In preparation for her child entering fifth grade two years ago, Jodie Howerton reviewed the HIV educational material that would be used in her daughter’s class and was shocked by what she found, according to Lornett Turnbull of Seattle Times. Most of the material being taught at Cottage Lake Elementary School, 20 miles northeast of Seattle, was severely outdated and contained medically inaccurate information.
One of the school’s videos, nearly two decades old, featured a clip opening with the headline, “Thousands die of AIDS.” The video was produced in the early 1990s, and featured HIV characterized by a growling monster. The Grim Reaper also made an appearance, only to further establish that the lesson being taught was from an era when contracting the virus was seen as a death sentence.
These last-century images and statistics about HIV were extremely troublesome to Howerton, a mother of three, who had adopted a son born with HIV in South Africa just years earlier. She believes that her son Mduduzi, now 8, could be discriminated against and ostracized due to misinformation.

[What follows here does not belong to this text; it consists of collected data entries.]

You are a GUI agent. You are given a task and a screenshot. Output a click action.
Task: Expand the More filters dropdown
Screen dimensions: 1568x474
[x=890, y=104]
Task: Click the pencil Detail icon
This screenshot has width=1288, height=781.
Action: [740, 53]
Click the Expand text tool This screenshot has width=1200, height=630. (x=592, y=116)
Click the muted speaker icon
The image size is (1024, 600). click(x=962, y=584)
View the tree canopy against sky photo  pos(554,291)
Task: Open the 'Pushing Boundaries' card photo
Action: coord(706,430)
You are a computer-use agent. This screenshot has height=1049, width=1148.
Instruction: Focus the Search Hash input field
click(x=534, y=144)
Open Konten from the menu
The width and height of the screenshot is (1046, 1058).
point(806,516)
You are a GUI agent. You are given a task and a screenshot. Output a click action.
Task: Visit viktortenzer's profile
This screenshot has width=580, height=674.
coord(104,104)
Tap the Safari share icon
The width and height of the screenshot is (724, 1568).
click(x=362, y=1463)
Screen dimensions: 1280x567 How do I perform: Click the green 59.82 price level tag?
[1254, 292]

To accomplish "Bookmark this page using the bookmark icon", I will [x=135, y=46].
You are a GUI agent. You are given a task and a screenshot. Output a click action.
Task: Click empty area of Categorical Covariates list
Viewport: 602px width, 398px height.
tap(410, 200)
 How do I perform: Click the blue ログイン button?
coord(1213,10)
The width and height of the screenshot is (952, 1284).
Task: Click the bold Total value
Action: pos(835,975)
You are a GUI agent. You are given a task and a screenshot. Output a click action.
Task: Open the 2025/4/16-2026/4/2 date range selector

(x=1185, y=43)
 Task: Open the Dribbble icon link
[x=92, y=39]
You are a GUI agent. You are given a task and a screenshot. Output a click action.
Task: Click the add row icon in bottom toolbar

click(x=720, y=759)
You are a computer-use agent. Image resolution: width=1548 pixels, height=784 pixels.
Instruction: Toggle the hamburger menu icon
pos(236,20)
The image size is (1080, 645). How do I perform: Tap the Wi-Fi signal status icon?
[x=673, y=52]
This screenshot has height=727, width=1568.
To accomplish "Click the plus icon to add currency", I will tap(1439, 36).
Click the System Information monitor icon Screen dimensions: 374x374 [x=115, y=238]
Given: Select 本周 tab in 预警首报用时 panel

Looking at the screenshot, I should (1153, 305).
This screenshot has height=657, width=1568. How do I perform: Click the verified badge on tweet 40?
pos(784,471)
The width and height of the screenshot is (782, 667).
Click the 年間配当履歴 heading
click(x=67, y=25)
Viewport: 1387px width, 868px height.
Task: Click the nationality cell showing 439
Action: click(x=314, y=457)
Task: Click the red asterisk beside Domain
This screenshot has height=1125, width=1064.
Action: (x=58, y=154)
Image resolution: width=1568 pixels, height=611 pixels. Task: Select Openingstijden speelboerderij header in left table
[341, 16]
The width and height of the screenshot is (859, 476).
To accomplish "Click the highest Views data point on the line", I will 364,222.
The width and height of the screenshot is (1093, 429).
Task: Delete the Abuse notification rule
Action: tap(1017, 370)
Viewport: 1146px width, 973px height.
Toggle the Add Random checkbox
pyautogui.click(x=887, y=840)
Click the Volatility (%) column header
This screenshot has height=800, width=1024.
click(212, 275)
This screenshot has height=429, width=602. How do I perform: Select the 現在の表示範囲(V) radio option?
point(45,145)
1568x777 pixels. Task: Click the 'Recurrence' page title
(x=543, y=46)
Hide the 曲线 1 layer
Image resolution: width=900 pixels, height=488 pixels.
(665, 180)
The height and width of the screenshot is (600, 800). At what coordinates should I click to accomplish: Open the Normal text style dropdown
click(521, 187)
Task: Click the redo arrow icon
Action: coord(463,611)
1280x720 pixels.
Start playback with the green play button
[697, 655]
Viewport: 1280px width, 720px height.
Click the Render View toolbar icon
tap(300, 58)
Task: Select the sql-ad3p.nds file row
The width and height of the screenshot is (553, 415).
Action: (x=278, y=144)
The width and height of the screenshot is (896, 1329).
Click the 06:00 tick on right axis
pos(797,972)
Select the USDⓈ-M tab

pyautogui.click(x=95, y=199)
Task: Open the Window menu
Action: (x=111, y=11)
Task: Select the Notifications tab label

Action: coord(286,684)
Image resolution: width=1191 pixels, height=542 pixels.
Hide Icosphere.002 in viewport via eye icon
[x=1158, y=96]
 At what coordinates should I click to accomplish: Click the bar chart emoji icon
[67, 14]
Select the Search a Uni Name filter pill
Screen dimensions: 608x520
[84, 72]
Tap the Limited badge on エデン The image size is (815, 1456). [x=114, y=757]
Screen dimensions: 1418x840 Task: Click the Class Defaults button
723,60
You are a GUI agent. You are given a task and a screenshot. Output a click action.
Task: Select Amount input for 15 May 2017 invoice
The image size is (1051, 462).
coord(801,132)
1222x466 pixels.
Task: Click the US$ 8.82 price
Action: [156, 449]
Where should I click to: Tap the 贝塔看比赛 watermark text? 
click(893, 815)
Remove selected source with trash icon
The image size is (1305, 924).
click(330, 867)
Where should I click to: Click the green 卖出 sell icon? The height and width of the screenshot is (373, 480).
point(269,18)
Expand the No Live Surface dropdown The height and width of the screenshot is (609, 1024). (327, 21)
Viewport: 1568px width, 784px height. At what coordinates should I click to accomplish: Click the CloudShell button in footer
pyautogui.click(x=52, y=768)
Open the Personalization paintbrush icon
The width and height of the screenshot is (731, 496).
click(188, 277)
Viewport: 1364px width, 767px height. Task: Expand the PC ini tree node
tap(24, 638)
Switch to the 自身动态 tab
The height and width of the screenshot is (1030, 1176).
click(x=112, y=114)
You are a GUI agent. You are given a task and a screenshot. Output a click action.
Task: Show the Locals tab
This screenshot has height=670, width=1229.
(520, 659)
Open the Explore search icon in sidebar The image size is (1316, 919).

“There was not a word about being born with the virus,” Howerton told Seattle Times. “It was a scary, fear-based video that would teach people how to be afraid of my son.”
The Northshore School District has since halted use of the old material since Howerton raised concerns. The district chose to replace the fifth-grade video with the one used for older students, featuring adults talking to children about HIV. Howerton is still not satisfied.
After working together with the school district, and failing to find appropriate replacement videos in the marketplace, it became clear that appropriate substitutions were still unavailable, and that brand-new materials needed to be created. Eventually, Howerton decided to take her crusade to the State.
Howerton's new campaign, Redefine Positive (which is working in collaboration with Washington State’s Office of the Superintendent of Public Instruction and Seattle Children’s Hospital Foundation), will begin production work on the first two of her four planned videos in November.
The self-employed Howerton has spent the past year working on promotion and fundraising for her video campaign. Estimating it will cost $125,000 to produce all four of the videos, and without money in public school budgets, Howerton turned to the crowd-funding platform IndieGogo. Seattle Children’s Hospital Foundation has also launched a fundraiser.
Thirty-three states, including Washington, currently mandate schools teach children about HIV and AIDS. Washington's Legislature passed their law at the height of the AIDS epidemic in 1988. Many of the teaching materials still available are so old they don't mention the development of antiretroviral drugs, which control the virus, nor the lowered rates of HIV to AIDS conversions.
According to Redefine's fundraising site, the new videos will feature people from all walks of life living with the disease and will carry current statistics and information about prevention and transmission as well as the need for compassion. All four videos will be disseminated first to all of Washington state's 295 school districts, and then will be made available, free of charge, to schools nationwide.